If you have not walked for some time, you should begin by walking 2-3 times a week for around an hour. Whatever your level of fitness, it is better to do four separate hour long walks then one long walk per week.
Once you get in to your training you should increase weekend walks to around three hours with one or two stops on route. Build up the hours you are walking, so that one month before the event you can hike for 6-7 hours a day over undulating terrain. We strongly suggest that you take a weekend off and trek on both days, this will get you used to walking when you are already tired from the previous day.
Whilst training outside, you should always wear the boots and socks that you plan to wear for the event. You should also get used to carrying a small daypack weighing around 4-5kg.
Your daypack should include water, snacks, a compass and a small medical kit. Always tell someone where you are going and roughly what time you will be back. Please remember to take your mobile phone with you if possible.
We strongly recommend that you use trekking poles while on the trip as they will be a great help with your balance when on uneven terrain and will also take some of the pressure off your knees. It is a good idea to practice with these in the UK so you can get used to using them correctly.
It is always better to train outdoors, but work and family commitments may make this difficult during the week. In this case you should do other forms of exercise, join a gym and ask a fitness instructor to set a program for you. Stepping, jogging, uphill walking and aerobic classes will all help to increase your overall fitness and stamina.
If you have not cycled for some time you should begin with a couple of half-hour rides per week. After two weeks you can increase to a third ride of approximately 45mins and after a month a fourth ride of one hour. After two months you should be doing up to 2 hour long rides three times per week. As the day of departure draws closer, you should be able to cycle comfortably for 5 to 6 hours on hilly terrain. Preferably take a weekend off and cycle on both days, with regular breaks every couple of hours. This will get you used to cycling when you are already a little saddle sore from the previous day.

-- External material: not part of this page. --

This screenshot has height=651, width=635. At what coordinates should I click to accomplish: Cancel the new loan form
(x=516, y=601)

Whatever your level of fitness it is better to ride for four half-hour rides per week than one ride of two hours. Regardless of weather, it is always better to train outside than on a bike in the gym, although incorporating both in a training program will help to give you a better overall level of fitness.
Things to Practice while Training
Whilst training outside you should try to get used to the following:
- Cycling with wind resistance
- Drinking from your water bottle while riding
- Hill climbing
- Long periods of time in the saddle
- Cycling off-road – on gravel, sand and rough terrain
Off-road cycling and mountain biking
Off-road cycling is very different to on-road cycling. Routes along forest tracks and sandy gravel tracks are much slower so you will need to learn how to control your bike on such terrain.

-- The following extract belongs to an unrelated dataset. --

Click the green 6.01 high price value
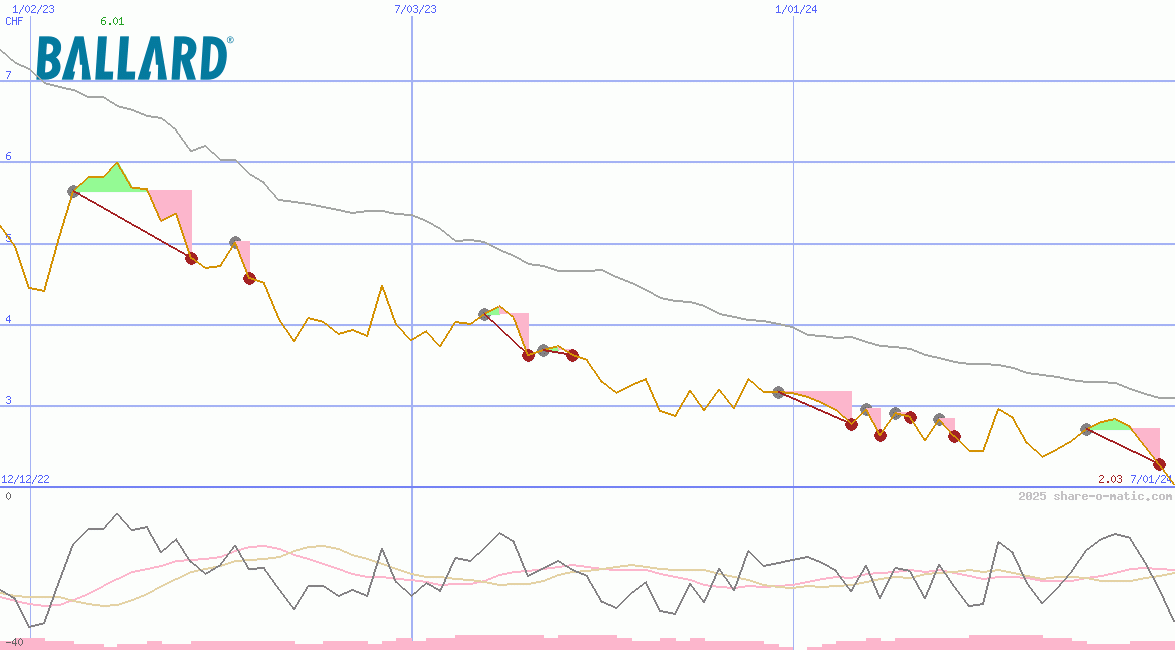 click(112, 21)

The gears on your bike will assist you. Learning how to use them properly will dramatically improve your cycling ability. You should practice changing gear while cycling uphill (into a lower gear, so the pedaling becomes easier and quicker). When you are cycling fast on-road, you should be in as high a gear as possible (harder to pedal, but faster on flat terrain). Try to get a good balance so you don’t strain your knees or tire yourself out.
Make sure your saddle is at the correct height; otherwise you may suffer pain in your knees or legs. When you are in the saddle, your toes should just touch the ground. If you are not used to having your saddle so high, raise it a little at a time.
During your training do not forget to wear a cycle helmet, keep hydrated, carry a small medical kit and a puncture repair kit. Always tell someone where you are going, roughly how long you will be and if possible take a mobile phone with you just in case you have any problems.